How this fits with existing tests
Regulators are already edging into blood-based testing for the disease. Last year the U.S. Food and Drug Administration cleared the first blood-based protein diagnostic that uses the pTau217/β-amyloid 1-42 plasma ratio, a step toward blood tests for Alzheimer’s in symptomatic adults. The FDA cleared that protein-ratio assay for use alongside a clinical evaluation. The Mount Sinai work takes a different angle by profiling RNA cargo in distinct nanoparticle subpopulations, and the authors argue those RNA signatures could flag disease biology that protein assays might miss in the earliest phases.
Next steps and caveats
The authors repeatedly describe this as a proof-of-concept effort and note that SECmere-based RNA signatures will need to be tested in larger, blinded clinical trials before anyone talks about routine clinical use, according to the Mount Sinai release. The Nature paper also points to technical constraints and modest cohort sizes, while presenting SECrifuge as a rapid, reproducible isolation method that can be scaled up in future studies. Turning these molecular readouts into affordable, regulated tests will require multi-center validation and a full regulatory review process.

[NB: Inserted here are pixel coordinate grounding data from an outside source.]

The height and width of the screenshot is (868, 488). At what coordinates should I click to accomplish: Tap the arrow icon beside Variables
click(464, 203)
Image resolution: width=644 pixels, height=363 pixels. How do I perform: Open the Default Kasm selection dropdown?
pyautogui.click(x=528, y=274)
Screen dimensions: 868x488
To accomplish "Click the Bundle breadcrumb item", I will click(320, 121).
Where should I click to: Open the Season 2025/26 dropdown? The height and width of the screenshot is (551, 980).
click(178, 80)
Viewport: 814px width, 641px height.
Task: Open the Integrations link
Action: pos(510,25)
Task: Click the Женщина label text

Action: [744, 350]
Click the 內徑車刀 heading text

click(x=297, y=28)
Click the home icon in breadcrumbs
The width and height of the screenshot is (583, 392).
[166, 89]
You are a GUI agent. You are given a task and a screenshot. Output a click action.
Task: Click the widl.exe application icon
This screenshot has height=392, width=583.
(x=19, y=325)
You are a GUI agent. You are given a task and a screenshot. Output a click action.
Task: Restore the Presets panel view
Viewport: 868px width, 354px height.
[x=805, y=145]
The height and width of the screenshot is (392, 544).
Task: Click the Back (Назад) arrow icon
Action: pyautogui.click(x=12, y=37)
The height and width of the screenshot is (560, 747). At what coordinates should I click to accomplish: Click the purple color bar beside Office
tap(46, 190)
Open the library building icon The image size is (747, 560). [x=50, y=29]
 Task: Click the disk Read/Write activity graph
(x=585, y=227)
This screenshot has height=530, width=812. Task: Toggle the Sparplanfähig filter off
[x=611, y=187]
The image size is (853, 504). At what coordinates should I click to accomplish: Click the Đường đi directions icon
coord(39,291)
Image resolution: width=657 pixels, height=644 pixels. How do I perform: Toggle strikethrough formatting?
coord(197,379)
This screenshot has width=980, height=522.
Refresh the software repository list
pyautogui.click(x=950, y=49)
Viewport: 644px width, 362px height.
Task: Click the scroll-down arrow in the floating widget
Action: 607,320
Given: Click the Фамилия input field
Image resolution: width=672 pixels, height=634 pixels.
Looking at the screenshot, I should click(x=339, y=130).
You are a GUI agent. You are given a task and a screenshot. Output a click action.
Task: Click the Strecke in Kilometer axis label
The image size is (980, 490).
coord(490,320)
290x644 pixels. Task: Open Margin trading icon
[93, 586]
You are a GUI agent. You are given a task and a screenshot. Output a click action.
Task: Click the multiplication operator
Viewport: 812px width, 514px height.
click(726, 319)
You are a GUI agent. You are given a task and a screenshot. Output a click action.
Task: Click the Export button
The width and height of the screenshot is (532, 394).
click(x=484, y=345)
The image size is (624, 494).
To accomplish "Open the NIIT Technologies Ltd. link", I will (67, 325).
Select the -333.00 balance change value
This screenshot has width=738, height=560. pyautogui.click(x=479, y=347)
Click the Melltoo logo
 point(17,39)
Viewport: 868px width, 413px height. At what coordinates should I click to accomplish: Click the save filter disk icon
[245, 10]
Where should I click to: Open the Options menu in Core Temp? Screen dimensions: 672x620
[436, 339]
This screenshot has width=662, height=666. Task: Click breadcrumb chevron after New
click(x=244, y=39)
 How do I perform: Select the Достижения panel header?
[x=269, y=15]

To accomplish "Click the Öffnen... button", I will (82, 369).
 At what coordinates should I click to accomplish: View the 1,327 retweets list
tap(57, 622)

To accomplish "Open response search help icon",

For New Yorkers, it is a reminder that big biomarker advances often start in neighborhood labs and only reach patients after years of follow-up work. Mount Sinai’s findings move the conversation forward on where RNA-based, minimally invasive diagnostics might eventually fit into Alzheimer’s care, even as clinicians and regulators keep debating how and when to bring new tools into real-world practice.